What is expected => Which lines in the records below contain the word "Open"? Copy each of them.
'''
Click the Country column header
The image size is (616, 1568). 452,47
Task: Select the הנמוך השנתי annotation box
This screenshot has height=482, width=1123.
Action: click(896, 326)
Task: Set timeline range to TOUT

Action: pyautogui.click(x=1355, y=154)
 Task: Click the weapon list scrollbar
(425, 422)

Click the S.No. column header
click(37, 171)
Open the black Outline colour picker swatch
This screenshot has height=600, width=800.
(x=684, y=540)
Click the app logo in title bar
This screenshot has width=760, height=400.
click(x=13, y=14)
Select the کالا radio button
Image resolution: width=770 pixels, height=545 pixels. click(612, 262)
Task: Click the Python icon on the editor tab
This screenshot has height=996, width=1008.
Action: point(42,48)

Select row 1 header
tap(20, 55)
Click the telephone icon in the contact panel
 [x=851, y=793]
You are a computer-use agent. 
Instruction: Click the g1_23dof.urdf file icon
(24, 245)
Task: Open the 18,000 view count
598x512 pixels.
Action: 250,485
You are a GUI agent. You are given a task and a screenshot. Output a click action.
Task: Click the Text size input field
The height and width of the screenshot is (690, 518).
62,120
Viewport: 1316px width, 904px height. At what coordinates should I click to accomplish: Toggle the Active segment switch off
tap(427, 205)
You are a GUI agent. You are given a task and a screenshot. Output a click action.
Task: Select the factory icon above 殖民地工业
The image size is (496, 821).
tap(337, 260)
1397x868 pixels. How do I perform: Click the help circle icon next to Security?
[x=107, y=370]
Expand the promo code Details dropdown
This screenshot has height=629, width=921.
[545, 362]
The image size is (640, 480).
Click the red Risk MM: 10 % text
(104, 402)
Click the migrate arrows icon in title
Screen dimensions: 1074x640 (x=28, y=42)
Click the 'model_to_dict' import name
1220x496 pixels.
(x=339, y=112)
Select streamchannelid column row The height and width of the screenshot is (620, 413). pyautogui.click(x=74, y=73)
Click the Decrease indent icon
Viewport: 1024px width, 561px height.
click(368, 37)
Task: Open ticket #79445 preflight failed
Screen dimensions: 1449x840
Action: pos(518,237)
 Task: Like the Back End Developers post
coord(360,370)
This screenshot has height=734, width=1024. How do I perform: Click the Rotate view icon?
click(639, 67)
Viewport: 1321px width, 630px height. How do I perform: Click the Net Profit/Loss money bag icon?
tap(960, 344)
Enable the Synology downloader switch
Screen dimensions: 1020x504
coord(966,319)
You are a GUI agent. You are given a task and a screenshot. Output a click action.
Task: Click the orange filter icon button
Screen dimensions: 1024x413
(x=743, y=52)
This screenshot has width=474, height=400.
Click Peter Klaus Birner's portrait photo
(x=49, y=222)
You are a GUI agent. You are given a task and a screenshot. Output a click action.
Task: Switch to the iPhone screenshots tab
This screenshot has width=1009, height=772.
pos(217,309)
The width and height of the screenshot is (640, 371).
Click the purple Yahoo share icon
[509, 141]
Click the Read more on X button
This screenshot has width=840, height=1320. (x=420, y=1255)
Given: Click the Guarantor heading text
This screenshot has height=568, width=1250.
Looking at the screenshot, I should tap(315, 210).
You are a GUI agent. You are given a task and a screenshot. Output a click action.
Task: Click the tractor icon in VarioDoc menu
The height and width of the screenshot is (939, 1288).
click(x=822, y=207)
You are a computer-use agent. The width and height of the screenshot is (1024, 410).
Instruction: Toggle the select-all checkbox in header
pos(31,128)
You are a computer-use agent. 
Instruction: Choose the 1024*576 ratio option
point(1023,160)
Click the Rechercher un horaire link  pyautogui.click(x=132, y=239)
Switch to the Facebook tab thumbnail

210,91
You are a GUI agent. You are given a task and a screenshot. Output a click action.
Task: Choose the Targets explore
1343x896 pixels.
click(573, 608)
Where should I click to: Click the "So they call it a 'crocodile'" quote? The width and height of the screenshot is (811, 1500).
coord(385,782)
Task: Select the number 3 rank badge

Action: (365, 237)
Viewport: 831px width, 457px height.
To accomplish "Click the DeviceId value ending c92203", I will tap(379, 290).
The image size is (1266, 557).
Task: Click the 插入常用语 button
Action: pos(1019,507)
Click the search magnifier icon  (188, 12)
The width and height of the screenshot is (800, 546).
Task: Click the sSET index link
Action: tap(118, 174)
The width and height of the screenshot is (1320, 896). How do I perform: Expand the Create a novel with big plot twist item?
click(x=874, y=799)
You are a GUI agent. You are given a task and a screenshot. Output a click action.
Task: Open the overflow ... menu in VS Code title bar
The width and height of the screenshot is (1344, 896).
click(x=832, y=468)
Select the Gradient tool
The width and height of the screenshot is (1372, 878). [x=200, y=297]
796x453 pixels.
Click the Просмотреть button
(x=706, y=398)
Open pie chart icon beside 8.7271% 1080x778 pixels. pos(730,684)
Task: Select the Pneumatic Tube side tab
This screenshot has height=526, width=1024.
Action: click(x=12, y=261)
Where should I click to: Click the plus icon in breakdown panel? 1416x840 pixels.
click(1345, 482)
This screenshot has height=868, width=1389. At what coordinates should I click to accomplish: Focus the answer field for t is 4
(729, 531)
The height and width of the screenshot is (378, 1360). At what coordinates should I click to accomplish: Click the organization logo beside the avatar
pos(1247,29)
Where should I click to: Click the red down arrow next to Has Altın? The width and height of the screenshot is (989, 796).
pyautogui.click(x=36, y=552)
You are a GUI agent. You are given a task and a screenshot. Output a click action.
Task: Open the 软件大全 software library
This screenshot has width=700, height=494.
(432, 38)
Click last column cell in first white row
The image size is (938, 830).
'''
Response area =>
Open the black Outline colour picker swatch
Task: Open the 18,000 view count
Task: Open ticket #79445 preflight failed
Task: Open the overflow ... menu in VS Code title bar
Open pie chart icon beside 8.7271% 1080x778 pixels. pos(730,684)
Task: Open the 软件大全 software library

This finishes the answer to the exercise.